The U.S. Census Bureau and the Department of Housing and Urban Development reported Wednesday morning that new housing starts in August rose to a seasonally adjusted annual rate of 1.282 million, an increase of 9.2% from the upwardly revised July rate of 1.174 million and an increase of 9.4% compared with the August 2017 rate of 1.172 million.
The revision to the July rate added by 16,000 new housing starts to the previously reported total. The consensus estimate from a survey of economists expected an August rate of around 1.24 million.
Housing starts recovered sharply from a disappointing July report, exceeding even the high end of analysts’ estimates. The level of new permits issues, however, was disappointing.
For the first eight months of the year, total starts are up 6.9% on a non-seasonally adjusted basis and single-family starts are up 6.3%. Construction of buildings with five or more units is up 8.1% over the same period.
Single-family housing starts rose month over month by 16,000 in August to 876,000. The increase primarily reflects a month-over-month rise of 16,000 in the Midwest and 14,000 in the South.

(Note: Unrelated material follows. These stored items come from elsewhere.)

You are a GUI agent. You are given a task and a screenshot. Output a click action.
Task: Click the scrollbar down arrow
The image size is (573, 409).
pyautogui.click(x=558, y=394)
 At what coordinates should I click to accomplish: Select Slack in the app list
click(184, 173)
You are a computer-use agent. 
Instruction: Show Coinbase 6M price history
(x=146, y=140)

The seasonally adjusted rate of new building permits slipped to 1.229 million, down 5.7% from the July rate of 1.303 million and 5.5% lower than the August 2017 rate.
Permits for new single-family homes fell month over month in August from a revised annual rate of 873,000 to a seasonally adjusted annual rate of 820,000. The rate decreased by 6.1% year over year.
Multifamily starts for buildings with five or more units increased by 37.1% year over year in August and rose by 27.3% compared with July. This number is more volatile than the single-family number and has been moving mostly sideways since 2013.
In 2017, 1.202 million housing units were started, up 2.4% compared with 2016, and a 10-year high. An estimated 1.263 million permits were issued in 2017, up 4.7% year over year.